# Material shown
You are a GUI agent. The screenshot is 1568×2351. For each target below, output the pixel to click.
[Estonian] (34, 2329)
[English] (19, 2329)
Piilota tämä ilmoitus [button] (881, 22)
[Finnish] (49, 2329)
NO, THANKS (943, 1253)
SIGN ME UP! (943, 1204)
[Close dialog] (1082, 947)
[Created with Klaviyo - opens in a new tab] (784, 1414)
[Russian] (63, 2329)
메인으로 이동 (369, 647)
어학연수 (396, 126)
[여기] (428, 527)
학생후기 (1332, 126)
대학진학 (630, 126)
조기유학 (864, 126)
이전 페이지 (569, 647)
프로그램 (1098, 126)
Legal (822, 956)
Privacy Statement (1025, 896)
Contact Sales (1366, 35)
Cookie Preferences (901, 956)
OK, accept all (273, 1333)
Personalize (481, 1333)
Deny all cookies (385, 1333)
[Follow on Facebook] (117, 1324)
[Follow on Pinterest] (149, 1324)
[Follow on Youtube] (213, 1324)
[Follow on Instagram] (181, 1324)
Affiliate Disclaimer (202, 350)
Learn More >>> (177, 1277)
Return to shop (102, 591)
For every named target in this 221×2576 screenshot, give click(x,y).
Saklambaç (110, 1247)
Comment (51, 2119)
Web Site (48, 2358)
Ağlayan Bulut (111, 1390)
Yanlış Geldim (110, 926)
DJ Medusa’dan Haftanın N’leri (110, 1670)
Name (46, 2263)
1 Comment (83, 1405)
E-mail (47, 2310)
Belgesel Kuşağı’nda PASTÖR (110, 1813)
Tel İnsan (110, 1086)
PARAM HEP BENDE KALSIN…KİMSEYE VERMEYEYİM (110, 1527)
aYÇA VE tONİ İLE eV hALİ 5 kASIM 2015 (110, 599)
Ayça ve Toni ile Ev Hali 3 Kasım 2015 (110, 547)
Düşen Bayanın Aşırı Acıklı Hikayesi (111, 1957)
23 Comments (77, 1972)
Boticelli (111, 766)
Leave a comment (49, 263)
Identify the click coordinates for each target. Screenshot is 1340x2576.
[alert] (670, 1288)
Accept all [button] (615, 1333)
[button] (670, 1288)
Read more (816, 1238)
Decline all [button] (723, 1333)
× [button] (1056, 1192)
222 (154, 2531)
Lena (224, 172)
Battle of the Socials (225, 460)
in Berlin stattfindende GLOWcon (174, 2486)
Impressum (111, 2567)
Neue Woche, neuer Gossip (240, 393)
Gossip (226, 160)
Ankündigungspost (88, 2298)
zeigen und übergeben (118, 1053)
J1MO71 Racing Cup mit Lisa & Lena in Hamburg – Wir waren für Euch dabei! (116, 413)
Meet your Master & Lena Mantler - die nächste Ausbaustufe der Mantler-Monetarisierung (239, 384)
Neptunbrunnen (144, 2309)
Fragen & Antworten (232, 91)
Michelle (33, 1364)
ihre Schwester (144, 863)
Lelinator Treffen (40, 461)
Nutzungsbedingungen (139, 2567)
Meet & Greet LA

# Task details
Take the lines above from the first through the one containing "[Close dialog] (1082, 947)" and reproduce them exactly; include nothing else.

# Reply to the exercise
You are a GUI agent. The screenshot is 1568×2351. For each target below, output the pixel to click.
[Estonian] (34, 2329)
[English] (19, 2329)
Piilota tämä ilmoitus [button] (881, 22)
[Finnish] (49, 2329)
NO, THANKS (943, 1253)
SIGN ME UP! (943, 1204)
[Close dialog] (1082, 947)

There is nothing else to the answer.